Jemu: I know! Let's add Dual!!
[Evang takes out a Desert Eagle and empties a clip into his partner's torso.]
BOS: What about Full Metal Panic?
Evang: What about it?
BOS: Well, it does have a love triangle involving a brown-haired super-soldier boy, a klutz of an albino captain and a green-haired sophomore school idol, both of them seemingly taken out from a hentai game I'm sure you'd played before when you were still in high school.
Jemu: (rising from the floor at the mention of the magic words) Hentai?! High school!!? Where!? Where?!
Evang: (reloads his pistol) Is it decided then? FMP?
Jemu:(wailing) But I wanted Tenchi Muyo!
BOS: Shut up. You'll vote for any show where pedophilia might be a possible
plot twist.
Jemu: But why pick Nadesico, then? Isn't Ruri a little too young to give
consent?
Evang: One, I wasn't writing lemons. Two, I'd hardly call her innocent and
naive.
BOS: So how do we get them on board?
Jemu: Abduction. We take them using a seemingly unstoppable unit, so that Mr. Sousuke Sagara will have to sortie in his Arbalest. Of course, Mr. Weber and Ms. Mao won't be far behind. As for the Tuatha De Danan, we can inflict huge damage on it to send it to drydock, thus keeping it out of the story.

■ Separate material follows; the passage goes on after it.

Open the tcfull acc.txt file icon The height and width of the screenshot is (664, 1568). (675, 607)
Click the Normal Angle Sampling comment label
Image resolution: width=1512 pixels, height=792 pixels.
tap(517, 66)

Evang: (Amazed.) Wow. That's the most coherent paragraph I've ever heard you utter. Are you on drugs?
Jemu: Hakken Slash deprivation. Same effect.
BOS: OK. Returning to fanfic in 5, 4, 3, 2, 1,...
************
Jemu staggers into the main lounge, looking as if he had been ambushed by a pack of bloodthirsty, mallet-wielding battle maidens. Oh wait, he has.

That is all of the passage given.